● **WHAT YOU ARE ASKED TO DO**
Each record is to be transcribed in full and exactly.

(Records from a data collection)
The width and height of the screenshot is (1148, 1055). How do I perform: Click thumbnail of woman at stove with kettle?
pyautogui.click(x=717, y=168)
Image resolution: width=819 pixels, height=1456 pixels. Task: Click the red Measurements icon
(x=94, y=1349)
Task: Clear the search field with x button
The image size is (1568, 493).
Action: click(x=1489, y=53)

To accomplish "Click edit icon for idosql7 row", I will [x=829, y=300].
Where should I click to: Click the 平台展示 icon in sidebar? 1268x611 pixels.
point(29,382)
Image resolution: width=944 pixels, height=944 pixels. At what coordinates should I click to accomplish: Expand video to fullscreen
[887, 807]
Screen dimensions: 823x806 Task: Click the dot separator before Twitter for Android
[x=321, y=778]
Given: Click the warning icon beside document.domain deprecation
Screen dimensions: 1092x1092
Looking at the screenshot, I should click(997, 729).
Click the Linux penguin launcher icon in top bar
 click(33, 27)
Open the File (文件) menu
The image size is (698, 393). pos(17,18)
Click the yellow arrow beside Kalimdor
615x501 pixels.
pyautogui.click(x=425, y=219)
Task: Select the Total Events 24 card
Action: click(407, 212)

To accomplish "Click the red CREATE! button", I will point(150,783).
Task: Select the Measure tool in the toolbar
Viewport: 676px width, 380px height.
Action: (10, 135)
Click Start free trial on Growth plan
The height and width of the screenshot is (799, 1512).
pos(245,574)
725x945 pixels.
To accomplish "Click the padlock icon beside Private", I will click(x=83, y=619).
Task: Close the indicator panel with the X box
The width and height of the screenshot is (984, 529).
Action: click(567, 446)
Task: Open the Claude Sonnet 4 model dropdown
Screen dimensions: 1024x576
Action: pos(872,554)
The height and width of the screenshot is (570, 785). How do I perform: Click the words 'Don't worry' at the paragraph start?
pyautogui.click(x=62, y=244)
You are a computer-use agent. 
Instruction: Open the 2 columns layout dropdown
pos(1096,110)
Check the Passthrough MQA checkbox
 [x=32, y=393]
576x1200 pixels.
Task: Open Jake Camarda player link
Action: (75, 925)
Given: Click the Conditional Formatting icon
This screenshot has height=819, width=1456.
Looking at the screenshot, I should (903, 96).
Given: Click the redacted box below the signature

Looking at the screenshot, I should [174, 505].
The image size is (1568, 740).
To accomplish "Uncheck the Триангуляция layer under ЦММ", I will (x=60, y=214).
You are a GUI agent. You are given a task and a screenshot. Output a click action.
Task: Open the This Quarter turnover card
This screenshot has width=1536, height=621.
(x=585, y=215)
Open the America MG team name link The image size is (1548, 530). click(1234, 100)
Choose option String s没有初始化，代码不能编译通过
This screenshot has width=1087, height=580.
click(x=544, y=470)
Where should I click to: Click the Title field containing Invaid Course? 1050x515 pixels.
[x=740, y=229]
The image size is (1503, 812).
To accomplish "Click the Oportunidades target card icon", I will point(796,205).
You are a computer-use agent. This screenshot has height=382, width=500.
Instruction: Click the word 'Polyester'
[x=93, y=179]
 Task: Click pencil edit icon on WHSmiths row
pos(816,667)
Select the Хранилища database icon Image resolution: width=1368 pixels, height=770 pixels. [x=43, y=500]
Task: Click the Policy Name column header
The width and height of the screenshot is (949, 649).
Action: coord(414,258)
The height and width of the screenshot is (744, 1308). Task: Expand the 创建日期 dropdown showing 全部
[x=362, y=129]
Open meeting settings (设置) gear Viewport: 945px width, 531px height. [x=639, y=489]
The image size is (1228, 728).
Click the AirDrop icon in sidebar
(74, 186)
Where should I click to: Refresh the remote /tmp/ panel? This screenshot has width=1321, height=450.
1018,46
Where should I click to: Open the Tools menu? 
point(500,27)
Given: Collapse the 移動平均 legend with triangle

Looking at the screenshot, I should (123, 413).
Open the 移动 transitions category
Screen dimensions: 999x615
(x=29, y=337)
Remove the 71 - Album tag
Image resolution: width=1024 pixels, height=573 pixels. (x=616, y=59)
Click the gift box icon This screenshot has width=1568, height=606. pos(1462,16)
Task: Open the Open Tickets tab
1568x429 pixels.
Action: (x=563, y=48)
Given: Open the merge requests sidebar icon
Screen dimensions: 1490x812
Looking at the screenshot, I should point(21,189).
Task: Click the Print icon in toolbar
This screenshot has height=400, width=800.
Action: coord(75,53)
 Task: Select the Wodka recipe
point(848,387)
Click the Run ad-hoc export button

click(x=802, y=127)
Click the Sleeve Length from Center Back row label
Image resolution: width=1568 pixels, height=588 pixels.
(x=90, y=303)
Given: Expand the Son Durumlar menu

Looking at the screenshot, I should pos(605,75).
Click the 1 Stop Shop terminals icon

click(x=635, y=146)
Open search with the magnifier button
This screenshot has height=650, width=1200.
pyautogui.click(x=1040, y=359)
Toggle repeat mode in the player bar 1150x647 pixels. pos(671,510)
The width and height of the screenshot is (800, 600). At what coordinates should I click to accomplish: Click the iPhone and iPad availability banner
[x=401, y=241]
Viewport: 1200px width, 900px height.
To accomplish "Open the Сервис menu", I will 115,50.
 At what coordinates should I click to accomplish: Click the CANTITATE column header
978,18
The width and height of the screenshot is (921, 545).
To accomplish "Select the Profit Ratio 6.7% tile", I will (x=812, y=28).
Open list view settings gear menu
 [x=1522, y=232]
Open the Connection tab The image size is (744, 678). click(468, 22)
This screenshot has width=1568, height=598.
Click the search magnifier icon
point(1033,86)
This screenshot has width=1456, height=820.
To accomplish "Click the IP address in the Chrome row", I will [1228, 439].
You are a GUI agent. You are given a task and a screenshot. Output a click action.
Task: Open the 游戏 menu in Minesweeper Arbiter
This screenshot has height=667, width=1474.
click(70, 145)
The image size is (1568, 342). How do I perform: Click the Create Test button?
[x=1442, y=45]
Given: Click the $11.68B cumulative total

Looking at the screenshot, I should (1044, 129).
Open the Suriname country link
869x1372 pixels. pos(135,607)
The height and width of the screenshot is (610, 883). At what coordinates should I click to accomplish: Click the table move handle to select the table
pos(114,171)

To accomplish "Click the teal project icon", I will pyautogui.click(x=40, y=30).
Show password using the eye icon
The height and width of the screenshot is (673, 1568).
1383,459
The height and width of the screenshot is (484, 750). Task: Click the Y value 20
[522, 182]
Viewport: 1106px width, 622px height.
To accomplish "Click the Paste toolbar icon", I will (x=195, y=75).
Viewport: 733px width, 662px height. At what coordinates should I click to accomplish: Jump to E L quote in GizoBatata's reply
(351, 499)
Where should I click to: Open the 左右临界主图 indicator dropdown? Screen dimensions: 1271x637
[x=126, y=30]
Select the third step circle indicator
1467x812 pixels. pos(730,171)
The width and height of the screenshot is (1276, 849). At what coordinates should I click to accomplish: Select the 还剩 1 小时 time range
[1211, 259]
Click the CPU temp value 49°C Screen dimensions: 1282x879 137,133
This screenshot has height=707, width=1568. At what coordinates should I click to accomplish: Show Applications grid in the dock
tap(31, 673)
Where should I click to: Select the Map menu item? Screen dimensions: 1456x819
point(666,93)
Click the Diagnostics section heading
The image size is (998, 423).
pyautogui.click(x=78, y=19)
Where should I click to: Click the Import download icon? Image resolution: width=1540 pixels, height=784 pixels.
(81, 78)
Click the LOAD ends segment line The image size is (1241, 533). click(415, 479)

● **SOLUTION**
The width and height of the screenshot is (1148, 1055). How do I perform: Click thumbnail of woman at stove with kettle?
pyautogui.click(x=717, y=168)
Image resolution: width=819 pixels, height=1456 pixels. Task: Click the red Measurements icon
(x=94, y=1349)
Task: Clear the search field with x button
The image size is (1568, 493).
Action: click(x=1489, y=53)

To accomplish "Click edit icon for idosql7 row", I will [x=829, y=300].
Where should I click to: Click the 平台展示 icon in sidebar? 1268x611 pixels.
point(29,382)
Image resolution: width=944 pixels, height=944 pixels. At what coordinates should I click to accomplish: Expand video to fullscreen
[887, 807]
Screen dimensions: 823x806 Task: Click the dot separator before Twitter for Android
[x=321, y=778]
Given: Click the warning icon beside document.domain deprecation
Screen dimensions: 1092x1092
Looking at the screenshot, I should click(997, 729).
Click the Linux penguin launcher icon in top bar
 click(33, 27)
Open the File (文件) menu
The image size is (698, 393). pos(17,18)
Click the yellow arrow beside Kalimdor
615x501 pixels.
pyautogui.click(x=425, y=219)
Task: Select the Total Events 24 card
Action: click(407, 212)

To accomplish "Click the red CREATE! button", I will point(150,783).
Task: Select the Measure tool in the toolbar
Viewport: 676px width, 380px height.
Action: (10, 135)
Click Start free trial on Growth plan
The height and width of the screenshot is (799, 1512).
pos(245,574)
725x945 pixels.
To accomplish "Click the padlock icon beside Private", I will click(x=83, y=619).
Task: Close the indicator panel with the X box
The width and height of the screenshot is (984, 529).
Action: click(567, 446)
Task: Open the Claude Sonnet 4 model dropdown
Screen dimensions: 1024x576
Action: pos(872,554)
The height and width of the screenshot is (570, 785). How do I perform: Click the words 'Don't worry' at the paragraph start?
pyautogui.click(x=62, y=244)
You are a computer-use agent. 
Instruction: Open the 2 columns layout dropdown
pos(1096,110)
Check the Passthrough MQA checkbox
 [x=32, y=393]
576x1200 pixels.
Task: Open Jake Camarda player link
Action: (75, 925)
Given: Click the Conditional Formatting icon
This screenshot has height=819, width=1456.
Looking at the screenshot, I should (903, 96).
Given: Click the redacted box below the signature

Looking at the screenshot, I should [174, 505].
The image size is (1568, 740).
To accomplish "Uncheck the Триангуляция layer under ЦММ", I will (x=60, y=214).
You are a GUI agent. You are given a task and a screenshot. Output a click action.
Task: Open the This Quarter turnover card
This screenshot has width=1536, height=621.
(x=585, y=215)
Open the America MG team name link The image size is (1548, 530). click(1234, 100)
Choose option String s没有初始化，代码不能编译通过
This screenshot has width=1087, height=580.
click(x=544, y=470)
Where should I click to: Click the Title field containing Invaid Course? 1050x515 pixels.
[x=740, y=229]
The image size is (1503, 812).
To accomplish "Click the Oportunidades target card icon", I will point(796,205).
You are a computer-use agent. This screenshot has height=382, width=500.
Instruction: Click the word 'Polyester'
[x=93, y=179]
 Task: Click pencil edit icon on WHSmiths row
pos(816,667)
Select the Хранилища database icon Image resolution: width=1368 pixels, height=770 pixels. [x=43, y=500]
Task: Click the Policy Name column header
The width and height of the screenshot is (949, 649).
Action: coord(414,258)
The height and width of the screenshot is (744, 1308). Task: Expand the 创建日期 dropdown showing 全部
[x=362, y=129]
Open meeting settings (设置) gear Viewport: 945px width, 531px height. [x=639, y=489]
The image size is (1228, 728).
Click the AirDrop icon in sidebar
(74, 186)
Where should I click to: Refresh the remote /tmp/ panel? This screenshot has width=1321, height=450.
1018,46
Where should I click to: Open the Tools menu? 
point(500,27)
Given: Collapse the 移動平均 legend with triangle

Looking at the screenshot, I should (123, 413).
Open the 移动 transitions category
Screen dimensions: 999x615
(x=29, y=337)
Remove the 71 - Album tag
Image resolution: width=1024 pixels, height=573 pixels. (x=616, y=59)
Click the gift box icon This screenshot has width=1568, height=606. pos(1462,16)
Task: Open the Open Tickets tab
1568x429 pixels.
Action: (x=563, y=48)
Given: Open the merge requests sidebar icon
Screen dimensions: 1490x812
Looking at the screenshot, I should point(21,189).
Task: Click the Print icon in toolbar
This screenshot has height=400, width=800.
Action: coord(75,53)
 Task: Select the Wodka recipe
point(848,387)
Click the Run ad-hoc export button

click(x=802, y=127)
Click the Sleeve Length from Center Back row label
Image resolution: width=1568 pixels, height=588 pixels.
(x=90, y=303)
Given: Expand the Son Durumlar menu

Looking at the screenshot, I should pos(605,75).
Click the 1 Stop Shop terminals icon

click(x=635, y=146)
Open search with the magnifier button
This screenshot has height=650, width=1200.
pyautogui.click(x=1040, y=359)
Toggle repeat mode in the player bar 1150x647 pixels. pos(671,510)
The width and height of the screenshot is (800, 600). At what coordinates should I click to accomplish: Click the iPhone and iPad availability banner
[x=401, y=241]
Viewport: 1200px width, 900px height.
To accomplish "Open the Сервис menu", I will 115,50.
 At what coordinates should I click to accomplish: Click the CANTITATE column header
978,18
The width and height of the screenshot is (921, 545).
To accomplish "Select the Profit Ratio 6.7% tile", I will (x=812, y=28).
Open list view settings gear menu
 [x=1522, y=232]
Open the Connection tab The image size is (744, 678). click(468, 22)
This screenshot has width=1568, height=598.
Click the search magnifier icon
point(1033,86)
This screenshot has width=1456, height=820.
To accomplish "Click the IP address in the Chrome row", I will [1228, 439].
You are a GUI agent. You are given a task and a screenshot. Output a click action.
Task: Open the 游戏 menu in Minesweeper Arbiter
This screenshot has height=667, width=1474.
click(70, 145)
The image size is (1568, 342). How do I perform: Click the Create Test button?
[x=1442, y=45]
Given: Click the $11.68B cumulative total

Looking at the screenshot, I should (1044, 129).
Open the Suriname country link
869x1372 pixels. pos(135,607)
The height and width of the screenshot is (610, 883). At what coordinates should I click to accomplish: Click the table move handle to select the table
pos(114,171)

To accomplish "Click the teal project icon", I will pyautogui.click(x=40, y=30).
Show password using the eye icon
The height and width of the screenshot is (673, 1568).
1383,459
The height and width of the screenshot is (484, 750). Task: Click the Y value 20
[522, 182]
Viewport: 1106px width, 622px height.
To accomplish "Click the Paste toolbar icon", I will (x=195, y=75).
Viewport: 733px width, 662px height. At what coordinates should I click to accomplish: Jump to E L quote in GizoBatata's reply
(351, 499)
Where should I click to: Open the 左右临界主图 indicator dropdown? Screen dimensions: 1271x637
[x=126, y=30]
Select the third step circle indicator
1467x812 pixels. pos(730,171)
The width and height of the screenshot is (1276, 849). At what coordinates should I click to accomplish: Select the 还剩 1 小时 time range
[1211, 259]
Click the CPU temp value 49°C Screen dimensions: 1282x879 137,133
This screenshot has height=707, width=1568. At what coordinates should I click to accomplish: Show Applications grid in the dock
tap(31, 673)
Where should I click to: Select the Map menu item? Screen dimensions: 1456x819
point(666,93)
Click the Diagnostics section heading
The image size is (998, 423).
pyautogui.click(x=78, y=19)
Where should I click to: Click the Import download icon? Image resolution: width=1540 pixels, height=784 pixels.
(81, 78)
Click the LOAD ends segment line The image size is (1241, 533). click(415, 479)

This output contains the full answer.